■ Teks yang Diberikan ■

**********

Melihat peningkatan LHR dalam satu tahun pengoperasian, terlihat bisnis jalan tol masih cukup menjanjikan, padahal di sisi lain bisnis ini terlihat sudah cukup jenuh. Apakah hal tersebut betul? Atau sebenarnya masih cukup besar peluang bisnis jalan tol di Indonesia saat ini, terutama di Pulau Jawa?
Di Jawa, di seputaran Jakarta menurut saya tetap memerlukan jalan tol. Cikampek mesti ada Cikampek 2 sekarang ada, barangkali suatu saat ada Cikampek 3, kita nggak tahu juga kan. Karena masih, masih bisa sejajar (dibangunnya), memang lahan dan sebagainya itu soal lain.
Tapi menurut saya di seputaran Jakarta masih memerlukan, meskipun sudah penuh. Tapi kejenuhan itu belum. Nah memang jalan tol itu tergantung di mana gitu ya. Dalam arti bahwa bicara kejenuhan itu tergantung di mananya gitu. Seputaran Jakarta pasti memerlukan.
Memang kita pernah mendengar statement dari pemerintah bahwa untuk pembangunan infrastruktur, khususnya jalan tol, pemerintah tidak akan menambah kontrak dulu kecuali yang sudah berkontrak diselesaikan dulu. Memang dengan begitu pasti ada perlambatan pembangunan.
Namun demikian kalau melihat situasi saat ini yang berkontrak pun sudah banyak, perlu pembatasan juga kalau menurut saya. Jadi jalan tol masih menjadi menurut saya bisnis yang cukup menjanjikan, terutama di Jawa dan di seputaran kota-kota besar seperti di seputaran Surabaya, Jakarta itu masih memerlukan jalan tol.
Seperti misalnya Cirebon ke Cilacap misalnya, Purwokerto ke Cilacap, Semarang ke Jogja, terus mungkin yang lain-lain kan perlu feeder-feeder yang juga mendukung pergerakan masyarakat.
Pak Widi ini orang yang cukup baru di perusahaan tol, di mana di CCT sendiri baru 3 tahun. Apakah ada perbedaan dari perusahaan sebelumnya, kemudian sekarang disuruh mengurus teknik dan operasi jalan tol?
Saya dulu dibesarkan di kontraktor, kontraktor BUMN yang mengurusi infrastruktur, membangun infrastruktur, termasuk saya juga pernah membangun jalan tol, sehingga saya sudah tahu substansi bisnisnya.
Hanya posisinya sekarang berbeda. Waktu itu saya sebagai pelaksana atau kontraktor pelaksana, kalau sekarang saya mewakili pemilik. Jadi saya mengawasi pekerjaan yang dulu saya laksanakan. Jadi ya dibilang beda-beda, tapi tidak jauh beda karena memang core bisnisnya masih sama gitu.

**********

■ Data Tersedia ■
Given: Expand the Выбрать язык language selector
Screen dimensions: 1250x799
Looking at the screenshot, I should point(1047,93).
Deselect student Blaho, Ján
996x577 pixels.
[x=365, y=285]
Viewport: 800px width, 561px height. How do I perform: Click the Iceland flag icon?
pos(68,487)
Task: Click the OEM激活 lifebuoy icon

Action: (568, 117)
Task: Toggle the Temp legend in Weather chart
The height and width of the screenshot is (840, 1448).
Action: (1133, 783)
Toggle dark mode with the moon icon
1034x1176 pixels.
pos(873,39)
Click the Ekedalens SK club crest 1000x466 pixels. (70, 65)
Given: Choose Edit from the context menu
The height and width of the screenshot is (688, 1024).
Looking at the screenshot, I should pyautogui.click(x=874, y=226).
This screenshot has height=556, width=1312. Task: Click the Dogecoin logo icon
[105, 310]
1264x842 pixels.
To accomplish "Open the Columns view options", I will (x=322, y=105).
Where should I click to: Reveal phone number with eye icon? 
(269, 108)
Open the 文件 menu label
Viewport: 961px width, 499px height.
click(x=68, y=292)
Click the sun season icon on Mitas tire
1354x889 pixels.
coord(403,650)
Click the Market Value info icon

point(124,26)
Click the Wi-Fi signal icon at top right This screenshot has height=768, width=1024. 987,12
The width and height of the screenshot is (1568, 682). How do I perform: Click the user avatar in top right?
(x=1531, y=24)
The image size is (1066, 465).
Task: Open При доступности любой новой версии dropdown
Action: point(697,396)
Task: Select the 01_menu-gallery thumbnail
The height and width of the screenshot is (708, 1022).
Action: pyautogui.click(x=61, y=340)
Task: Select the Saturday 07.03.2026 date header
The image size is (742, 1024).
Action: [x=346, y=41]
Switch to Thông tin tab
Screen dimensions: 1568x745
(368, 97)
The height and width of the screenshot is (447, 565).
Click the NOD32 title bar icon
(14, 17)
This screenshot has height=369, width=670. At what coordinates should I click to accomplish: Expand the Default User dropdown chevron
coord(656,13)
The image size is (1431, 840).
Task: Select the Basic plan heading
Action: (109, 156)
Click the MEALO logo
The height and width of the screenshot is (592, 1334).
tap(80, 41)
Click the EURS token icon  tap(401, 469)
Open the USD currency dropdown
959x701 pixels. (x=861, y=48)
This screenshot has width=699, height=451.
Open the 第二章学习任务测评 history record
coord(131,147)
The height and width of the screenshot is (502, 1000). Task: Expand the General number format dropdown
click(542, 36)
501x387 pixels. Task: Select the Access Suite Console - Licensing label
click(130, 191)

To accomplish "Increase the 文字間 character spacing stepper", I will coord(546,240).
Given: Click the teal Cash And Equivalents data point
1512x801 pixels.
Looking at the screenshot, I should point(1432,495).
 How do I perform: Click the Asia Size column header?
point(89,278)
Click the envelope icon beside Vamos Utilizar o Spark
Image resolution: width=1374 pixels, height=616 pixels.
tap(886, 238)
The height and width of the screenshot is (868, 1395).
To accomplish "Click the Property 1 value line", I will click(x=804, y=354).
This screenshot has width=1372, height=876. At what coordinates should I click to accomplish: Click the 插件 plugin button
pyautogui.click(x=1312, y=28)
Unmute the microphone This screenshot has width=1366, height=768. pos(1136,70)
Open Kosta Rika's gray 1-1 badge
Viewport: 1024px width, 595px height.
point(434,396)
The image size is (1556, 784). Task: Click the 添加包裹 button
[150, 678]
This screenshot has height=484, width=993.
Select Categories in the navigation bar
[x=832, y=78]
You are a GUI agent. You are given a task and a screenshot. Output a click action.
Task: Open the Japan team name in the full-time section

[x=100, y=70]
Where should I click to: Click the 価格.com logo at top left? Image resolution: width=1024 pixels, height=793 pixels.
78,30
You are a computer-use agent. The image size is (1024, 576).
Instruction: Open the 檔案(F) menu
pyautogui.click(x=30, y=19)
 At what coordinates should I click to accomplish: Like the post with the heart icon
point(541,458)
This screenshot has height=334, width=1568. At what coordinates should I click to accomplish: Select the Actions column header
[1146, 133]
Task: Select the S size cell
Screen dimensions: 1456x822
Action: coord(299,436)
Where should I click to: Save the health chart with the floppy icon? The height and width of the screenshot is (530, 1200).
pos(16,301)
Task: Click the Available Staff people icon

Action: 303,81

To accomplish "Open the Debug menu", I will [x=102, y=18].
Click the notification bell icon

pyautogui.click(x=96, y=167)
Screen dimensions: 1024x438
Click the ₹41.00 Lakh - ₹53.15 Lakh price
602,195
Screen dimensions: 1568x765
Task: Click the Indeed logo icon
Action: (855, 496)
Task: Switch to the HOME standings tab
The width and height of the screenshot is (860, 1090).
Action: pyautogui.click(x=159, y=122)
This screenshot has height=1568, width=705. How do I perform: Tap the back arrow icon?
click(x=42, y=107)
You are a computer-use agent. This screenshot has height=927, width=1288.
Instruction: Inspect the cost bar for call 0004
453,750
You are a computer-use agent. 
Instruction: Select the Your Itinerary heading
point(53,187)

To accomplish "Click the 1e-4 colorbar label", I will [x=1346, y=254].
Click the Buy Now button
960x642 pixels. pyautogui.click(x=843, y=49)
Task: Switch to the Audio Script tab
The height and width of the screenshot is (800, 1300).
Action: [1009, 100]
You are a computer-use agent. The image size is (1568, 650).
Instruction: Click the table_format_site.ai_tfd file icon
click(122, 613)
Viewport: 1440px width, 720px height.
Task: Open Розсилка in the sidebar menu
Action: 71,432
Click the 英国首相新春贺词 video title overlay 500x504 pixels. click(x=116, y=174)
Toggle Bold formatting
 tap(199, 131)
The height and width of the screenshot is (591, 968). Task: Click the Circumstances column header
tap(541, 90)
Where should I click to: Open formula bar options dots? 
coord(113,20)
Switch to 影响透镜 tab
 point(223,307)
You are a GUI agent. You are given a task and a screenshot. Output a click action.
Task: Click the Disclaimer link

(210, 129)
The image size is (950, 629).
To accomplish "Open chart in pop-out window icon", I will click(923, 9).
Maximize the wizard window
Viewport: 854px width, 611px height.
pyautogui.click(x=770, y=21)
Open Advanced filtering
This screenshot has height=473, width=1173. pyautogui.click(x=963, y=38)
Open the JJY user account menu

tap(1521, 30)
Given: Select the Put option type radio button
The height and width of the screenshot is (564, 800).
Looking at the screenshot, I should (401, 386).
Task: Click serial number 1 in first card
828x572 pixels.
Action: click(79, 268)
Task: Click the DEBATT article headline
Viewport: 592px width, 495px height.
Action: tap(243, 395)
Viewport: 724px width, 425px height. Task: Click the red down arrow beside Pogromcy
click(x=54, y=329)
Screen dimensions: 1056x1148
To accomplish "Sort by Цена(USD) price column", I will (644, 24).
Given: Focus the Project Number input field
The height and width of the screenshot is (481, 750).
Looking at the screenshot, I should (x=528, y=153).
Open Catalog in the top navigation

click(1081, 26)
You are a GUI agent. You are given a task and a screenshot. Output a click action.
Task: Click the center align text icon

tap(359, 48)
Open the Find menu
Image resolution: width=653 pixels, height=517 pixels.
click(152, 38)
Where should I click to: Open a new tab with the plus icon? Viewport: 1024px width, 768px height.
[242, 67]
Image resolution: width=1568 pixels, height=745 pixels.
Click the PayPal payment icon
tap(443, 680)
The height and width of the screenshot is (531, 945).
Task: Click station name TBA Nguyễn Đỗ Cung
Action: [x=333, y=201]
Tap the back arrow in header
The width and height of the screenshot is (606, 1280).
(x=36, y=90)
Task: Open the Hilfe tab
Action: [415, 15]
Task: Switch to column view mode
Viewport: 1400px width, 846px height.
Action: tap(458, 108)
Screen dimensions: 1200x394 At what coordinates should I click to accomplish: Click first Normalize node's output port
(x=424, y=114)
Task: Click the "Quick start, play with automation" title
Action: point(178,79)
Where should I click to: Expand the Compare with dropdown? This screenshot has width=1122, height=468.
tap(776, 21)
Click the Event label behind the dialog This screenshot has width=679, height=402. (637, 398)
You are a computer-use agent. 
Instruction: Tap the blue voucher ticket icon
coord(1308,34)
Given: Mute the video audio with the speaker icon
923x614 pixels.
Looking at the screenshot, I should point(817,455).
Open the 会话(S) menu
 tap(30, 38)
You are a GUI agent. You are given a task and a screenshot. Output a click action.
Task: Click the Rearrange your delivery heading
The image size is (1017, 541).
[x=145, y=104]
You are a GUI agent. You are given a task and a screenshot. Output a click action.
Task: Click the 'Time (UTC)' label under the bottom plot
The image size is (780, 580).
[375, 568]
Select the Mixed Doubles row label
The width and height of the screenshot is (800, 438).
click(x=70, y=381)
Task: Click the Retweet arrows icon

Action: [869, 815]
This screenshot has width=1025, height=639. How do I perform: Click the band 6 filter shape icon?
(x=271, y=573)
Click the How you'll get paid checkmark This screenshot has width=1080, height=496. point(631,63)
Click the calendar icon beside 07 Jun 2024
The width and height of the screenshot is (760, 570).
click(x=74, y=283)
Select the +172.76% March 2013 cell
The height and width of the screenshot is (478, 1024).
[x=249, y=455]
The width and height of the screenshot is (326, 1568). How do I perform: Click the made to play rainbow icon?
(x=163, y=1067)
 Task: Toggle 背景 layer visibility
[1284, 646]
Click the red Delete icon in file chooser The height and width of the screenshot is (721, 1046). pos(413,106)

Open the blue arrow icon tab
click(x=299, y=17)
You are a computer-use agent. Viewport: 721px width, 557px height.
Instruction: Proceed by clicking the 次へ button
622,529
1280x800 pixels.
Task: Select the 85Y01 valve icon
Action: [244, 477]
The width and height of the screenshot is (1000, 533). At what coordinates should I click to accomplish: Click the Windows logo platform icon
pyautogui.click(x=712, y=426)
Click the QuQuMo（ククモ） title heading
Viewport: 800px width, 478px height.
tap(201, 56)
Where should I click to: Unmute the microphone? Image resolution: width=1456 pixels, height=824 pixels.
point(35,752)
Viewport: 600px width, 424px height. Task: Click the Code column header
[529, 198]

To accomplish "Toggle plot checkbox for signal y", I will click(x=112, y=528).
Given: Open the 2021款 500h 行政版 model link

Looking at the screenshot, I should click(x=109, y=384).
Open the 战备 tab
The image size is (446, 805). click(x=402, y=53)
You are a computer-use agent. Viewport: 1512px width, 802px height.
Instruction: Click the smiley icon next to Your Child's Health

**********

■ Perintah 1 ■
Jawab pertanyaan berikut berdasarkan teks tentang bisnis jalan tol:
(a) Selain Jakarta, kota besar mana yang disebut masih memerlukan jalan tol?
(b) Sudah berapa lama Pak Widi berada di CCT?
(c) Di mana penjawab dulu dibesarkan sebelum mewakili pemilik?
■ Perintah 2 ■
Tuliskan ulang tanpa perubahan bagian teks tentang bisnis jalan tol, mulai dari "Memang kita pernah" sampai dengan "mendukung pergerakan masyarakat.", termasuk kedua bagian itu.

■ Jawaban Anda 1 ■
(a) Surabaya.
(b) Baru 3 tahun.
(c) Di kontraktor BUMN yang mengurusi infrastruktur.

■ Jawaban Anda 2 ■
Memang kita pernah mendengar statement dari pemerintah bahwa untuk pembangunan infrastruktur, khususnya jalan tol, pemerintah tidak akan menambah kontrak dulu kecuali yang sudah berkontrak diselesaikan dulu. Memang dengan begitu pasti ada perlambatan pembangunan.
Namun demikian kalau melihat situasi saat ini yang berkontrak pun sudah banyak, perlu pembatasan juga kalau menurut saya. Jadi jalan tol masih menjadi menurut saya bisnis yang cukup menjanjikan, terutama di Jawa dan di seputaran kota-kota besar seperti di seputaran Surabaya, Jakarta itu masih memerlukan jalan tol.
Seperti misalnya Cirebon ke Cilacap misalnya, Purwokerto ke Cilacap, Semarang ke Jogja, terus mungkin yang lain-lain kan perlu feeder-feeder yang juga mendukung pergerakan masyarakat.